En effet, censée être la capitale du Moyen Atlas, elle n'en constitue qu'un grand bourg qui ne répond aucunement aux caractéristiques urbanistiques reconnues au moins à l'échelle nationale et qui doit concilier modernité, mise en valeur de l'identité nationale et spécificités locales ainsi que la qualité des services présentés aux habitants pour répondre à leurs besoins à différents niveaux.


Annoncé, suite à la visite Royale, le projet de mise à niveau est tant attendu par la population qui espère enfin que leur ville changera de visage.

Au niveau de la voierie, il est certain que c'est le point noir dans la ville qui pillule de nids-de-poule même dans les grands boulevards et artères. Ces derniers ont fait souvent l'objet de travaux à coups de milliards, mais à chaque fois des travaux entachés de fraudes et d'irrégularités sous l'oeil complice et des élus et des autorités locales.

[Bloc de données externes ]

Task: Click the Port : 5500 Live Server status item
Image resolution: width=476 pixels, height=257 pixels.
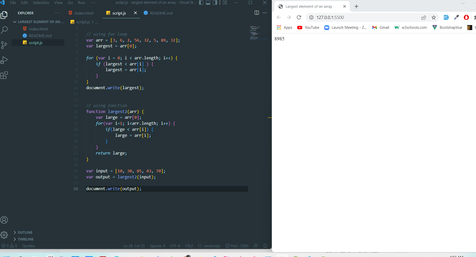Action: click(237, 246)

Aujourd'hui, la voirie de la ville est défectueuse; un bitumage moderne et un élargissement des principales artères s'avèrent plus que nécessaires. Pour certains quartiers, le bitume est considéré comme un luxe à l'ère de la mondialisation! Le volet de l'éclairage a absorbé plusieurs budgets sans pour autant être satisfaisant ni embellissant. Certains quartiers périphériques vivent dans l'obscurité totale et les citoyens sont souvent une proie facile pour délinquants à la tombée de la nuit. Au niveau des espaces verts, il est impensable de voir une ville traversée par le plus long fleuve du Royaume souffrir d'un manque de jardins ou de parcs publics où le citoyen pourrait respirer, se promener et se divertir en compagnie de ses enfants.

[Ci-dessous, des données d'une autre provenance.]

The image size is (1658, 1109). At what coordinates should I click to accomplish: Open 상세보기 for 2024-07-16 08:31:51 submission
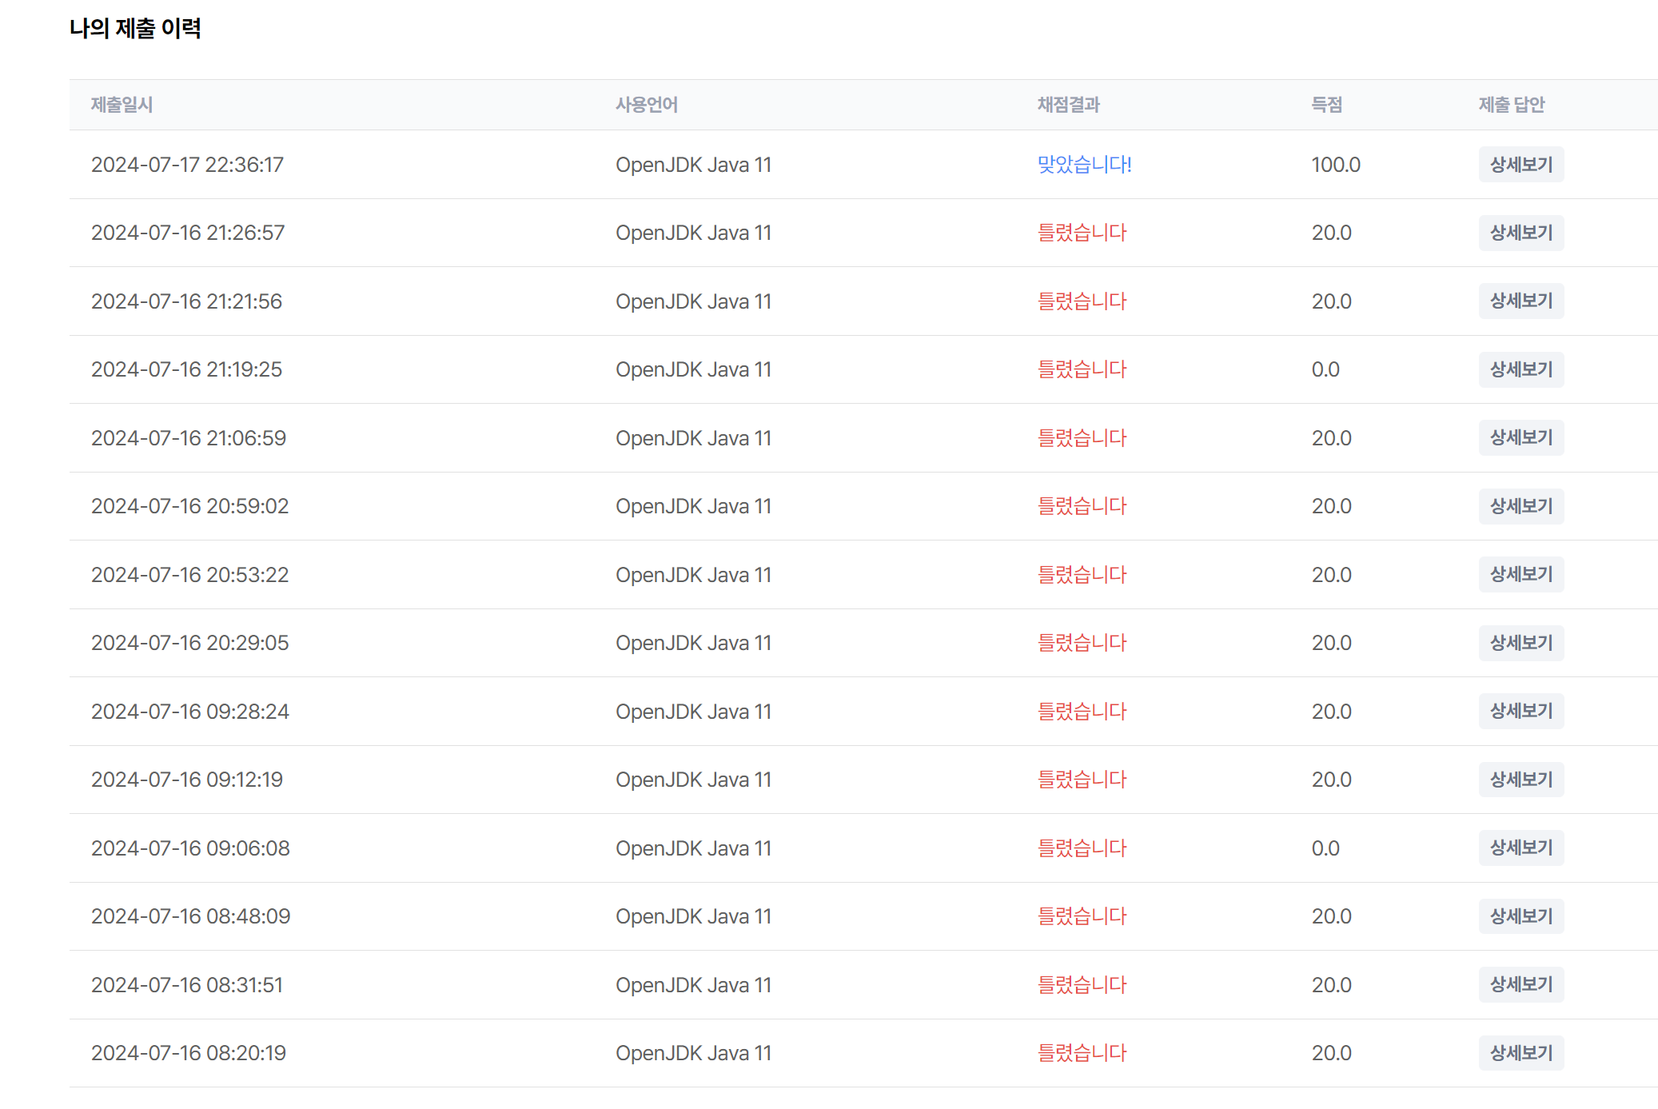tap(1520, 985)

A Khénifra, il n'y a pas une place publique qui pourrait symboliser l'identité de la ville, une fontaine ou une horloge comme c'est le cas des autres cités du pays. Et c'est frustrant pour les Khénifris qui, malgré tout, sont fiers de leur ville mais mécontents des gestionnaires de la chose publique. Côté loisir, c'est le vide absolu. Les Khénifris n'ont ni théâtre, ni salle de cinéma, ni conservatoire, encore moins de de salle omnisports, ni piscine digne de ce nom, de stade qui répondent aux aspirations de la jeunesse. C'est scandaleux lorsqu'on sait que la population de la cité et de son environnement est majoritairement jeune.

Autre volet important décrié à maintes reprises: la qualité de l'eau dont les responsables persistent à nier le taux de salinité élevé et son odeur nauséaabonde surtout en été. Plusieurs médecins ont affirmé qu'à la longue, cette eau pourrait être dangereuse pour la santé déjà mise à mal par l'absence d'infrastructures et d'équipements sanitaires à même de satisfaire les besoins des malades. Souvent ils vivent le cauchemar de se déplacer vers les établissements hospitaliers de Meknès et de la capitale. Le seul hôpital de la ville ne répond plus aux attentes des citoyens.

Quant au chapitre des constructions, c'est l'anarchie totale. On distribue les permis de construire sans prendre en considération ni l'harmonie ni la finesse architecturale que peut avoir l'ensemble du paysage urbanistique. Les Khénifris ne demandent pas la lune, mais aspirent à un minimum qui permettrait à leur ville d'avoir le visage d'une vraie cité où la vie serait plus agréable, en somme vivable.